_What is being asked_
Reproduce everything from the line containing "The height and" down to the end of the items, replacing "link" with "button" and leaving all else unchanged. Omit the pictures from your answer.

◇ ◇ ◇ ◇ ◇ ◇ ◇

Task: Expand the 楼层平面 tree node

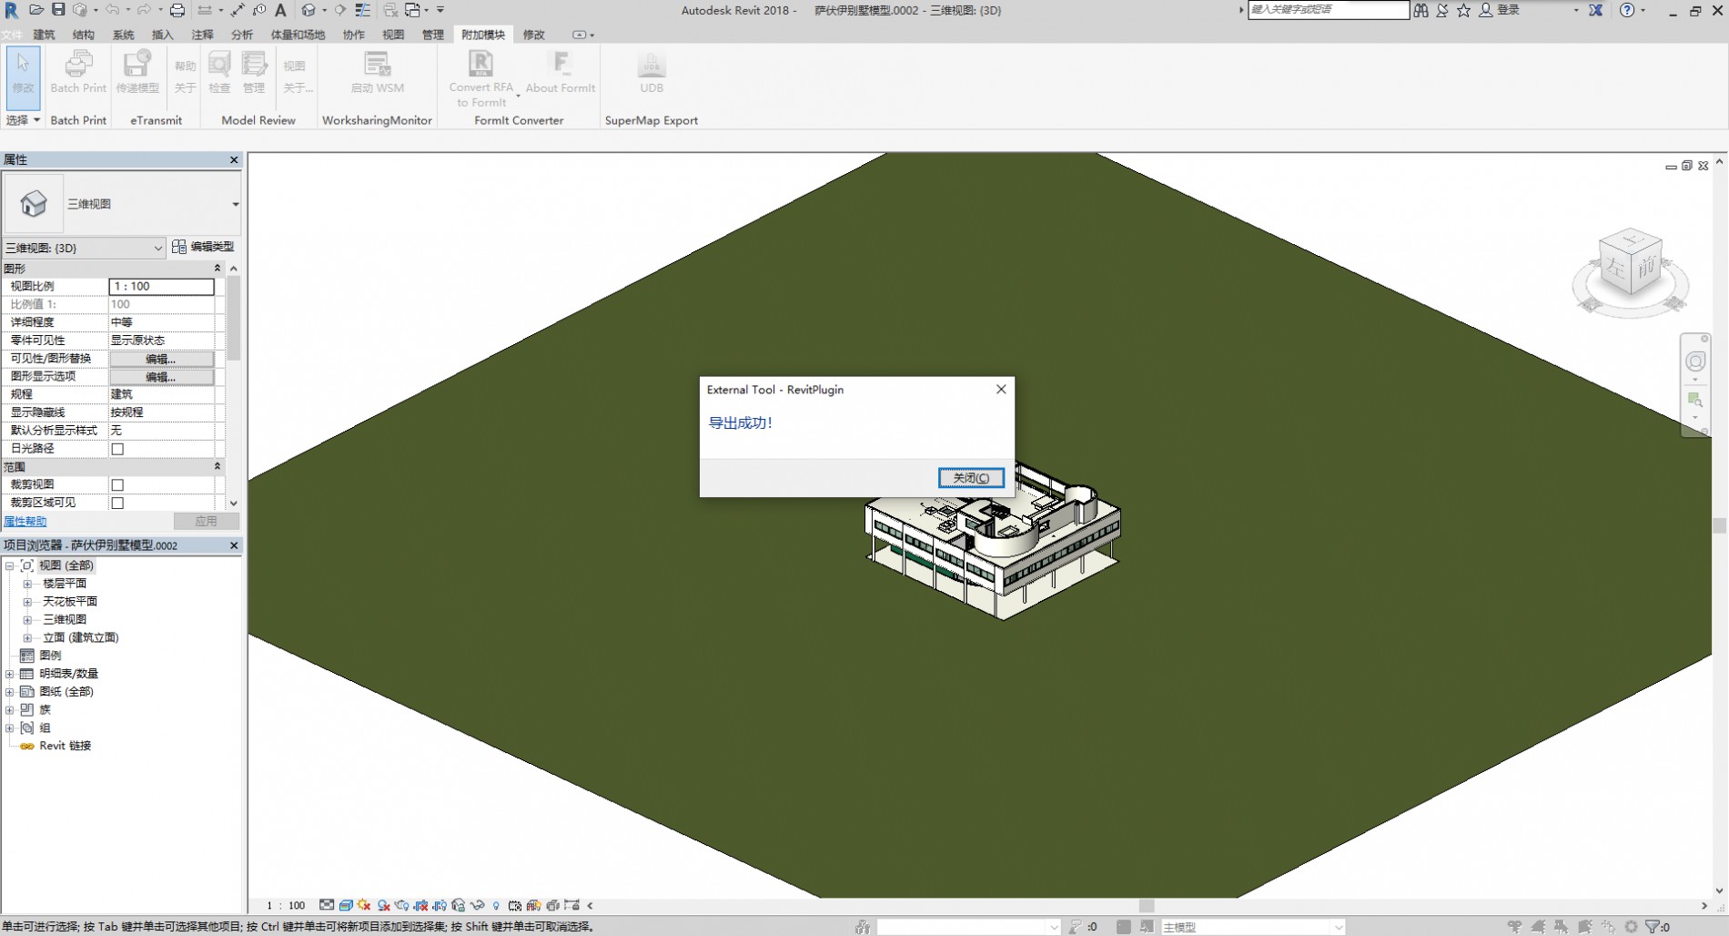Action: coord(27,584)
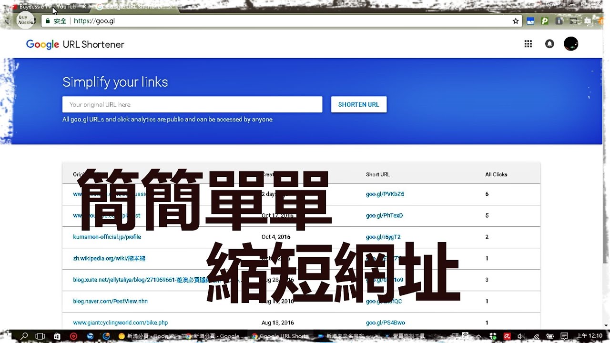
Task: Click the volume speaker tray icon
Action: [521, 336]
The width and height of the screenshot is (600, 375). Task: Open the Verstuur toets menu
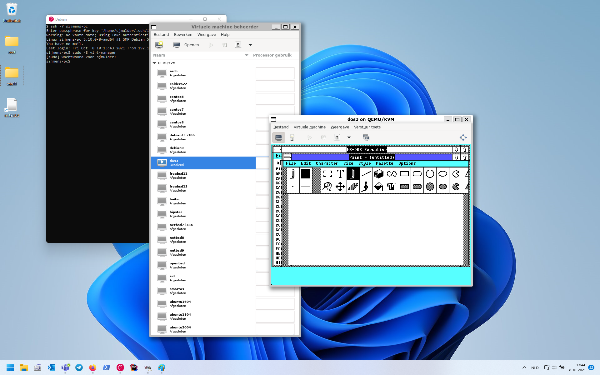point(367,127)
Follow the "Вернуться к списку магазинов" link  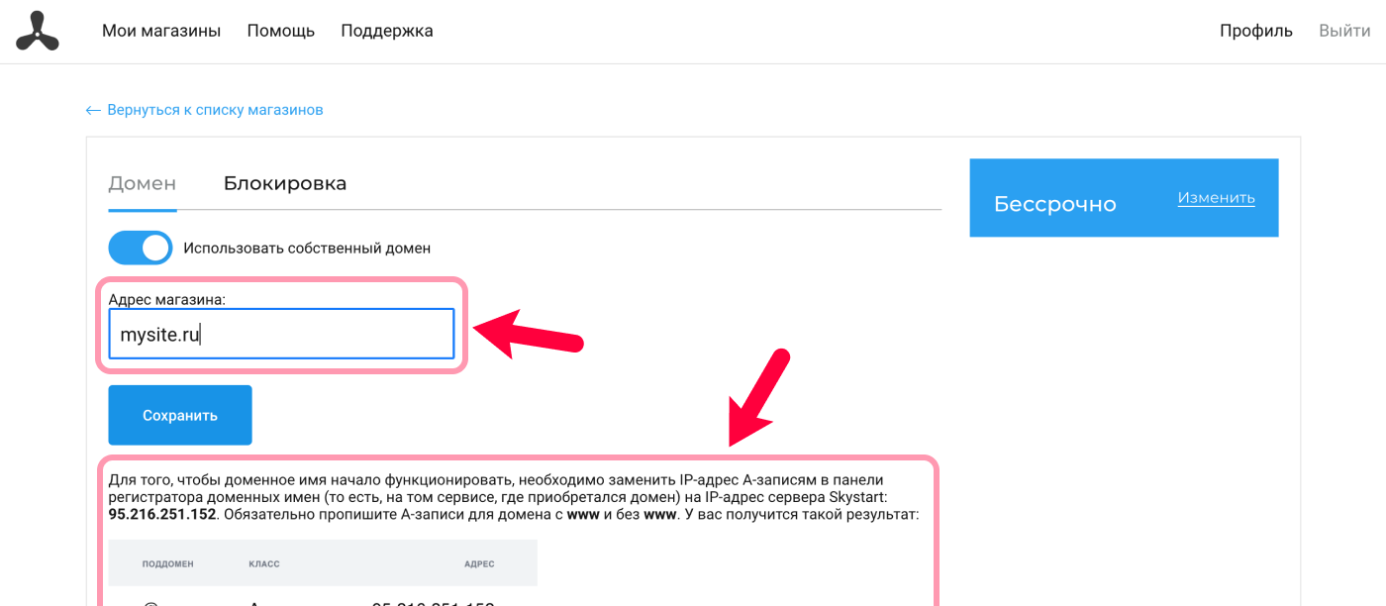coord(215,110)
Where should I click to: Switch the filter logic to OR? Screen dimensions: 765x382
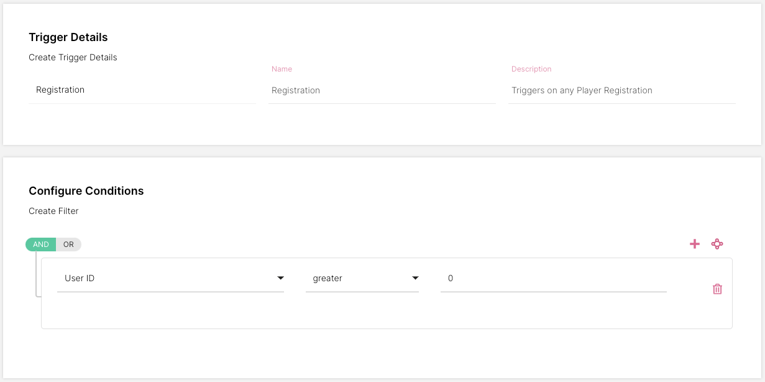pyautogui.click(x=68, y=245)
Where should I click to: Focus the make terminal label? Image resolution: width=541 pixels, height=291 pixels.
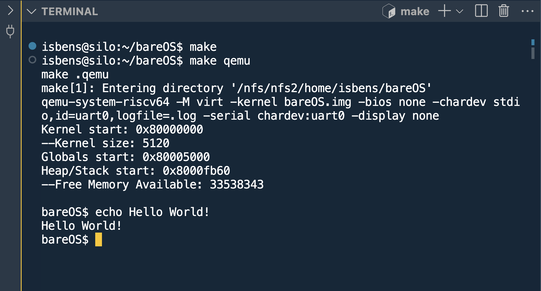[415, 12]
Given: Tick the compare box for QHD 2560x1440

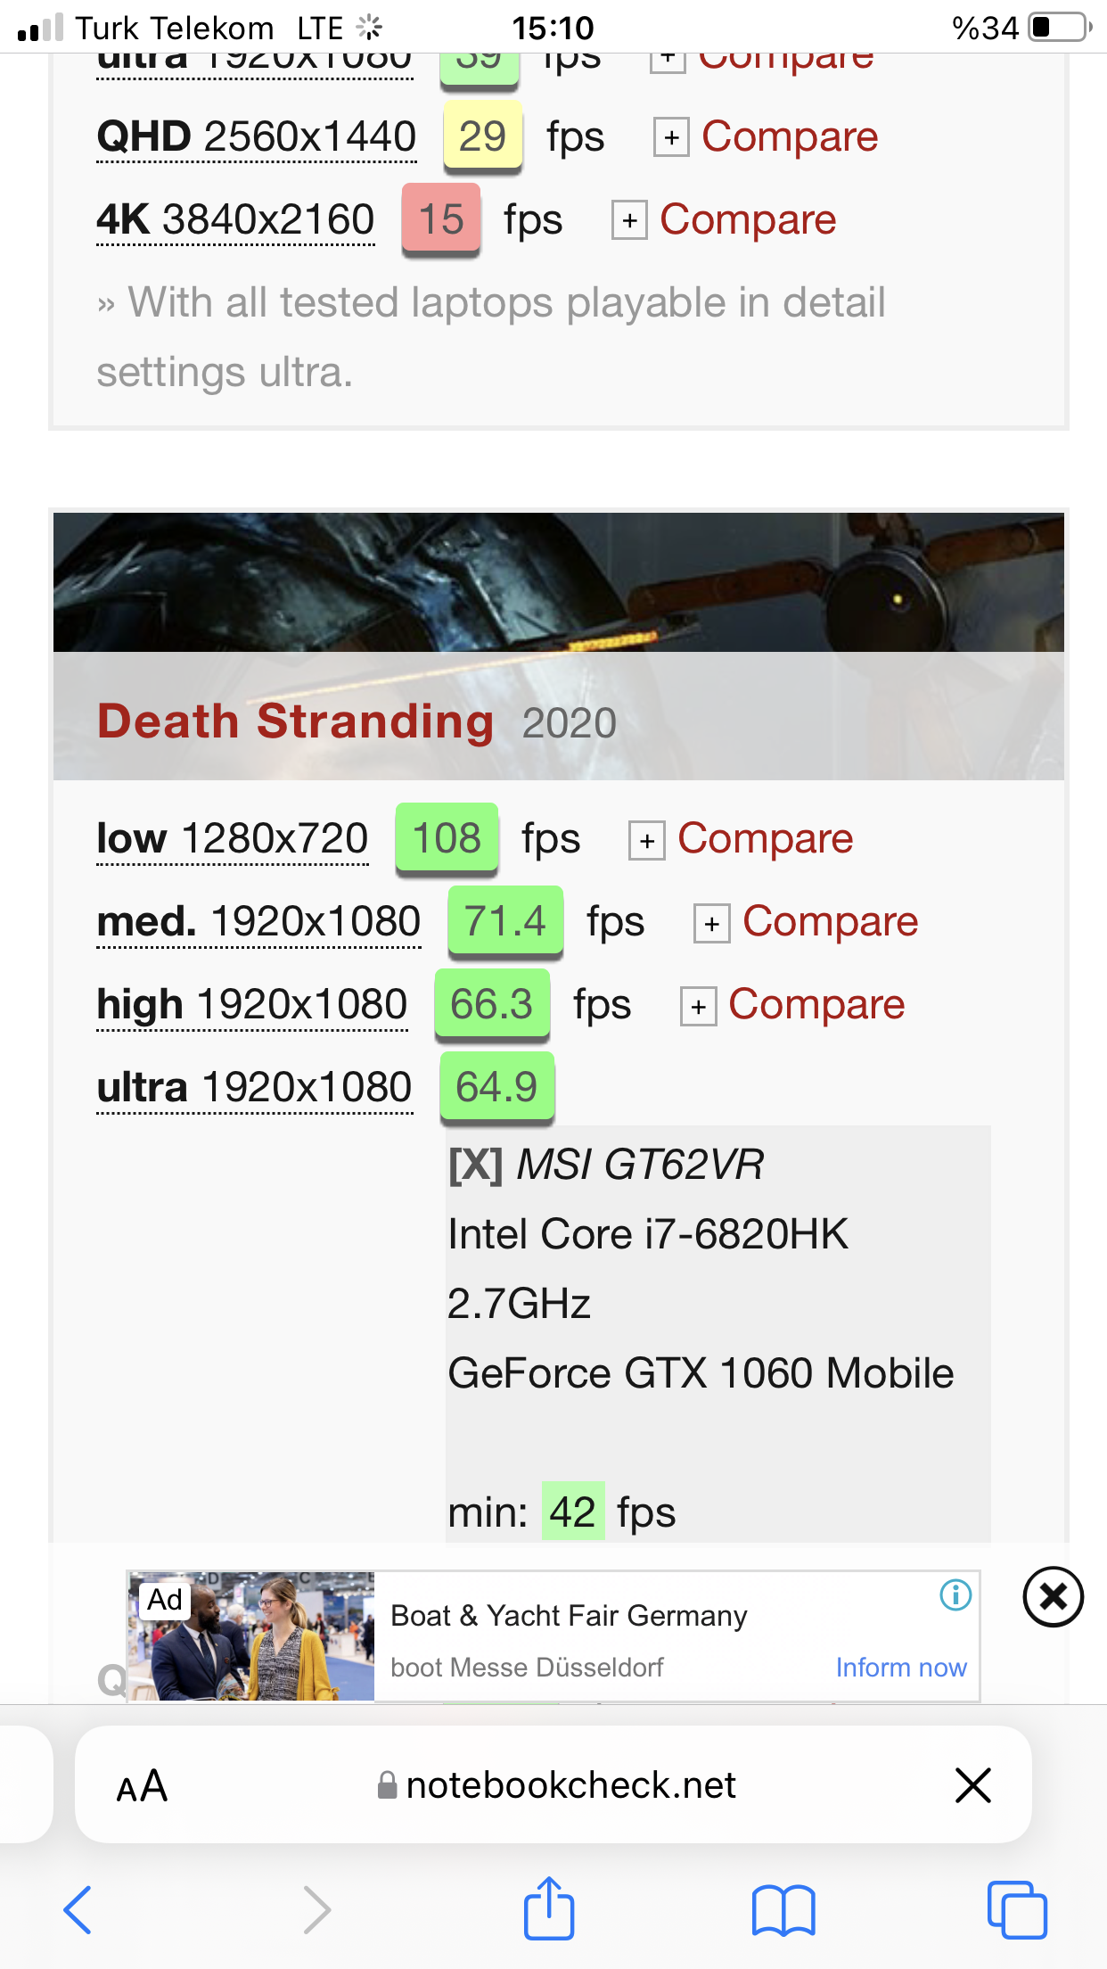Looking at the screenshot, I should [x=671, y=138].
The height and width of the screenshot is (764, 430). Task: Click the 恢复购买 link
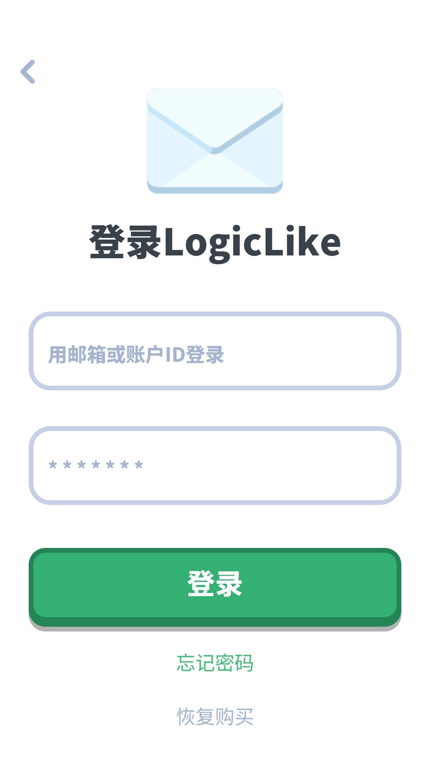pos(215,716)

◇ ◇ ◇ ◇ ◇ ◇ ◇

_Full output_
The height and width of the screenshot is (764, 430). Task: Click the 恢复购买 button
pos(215,716)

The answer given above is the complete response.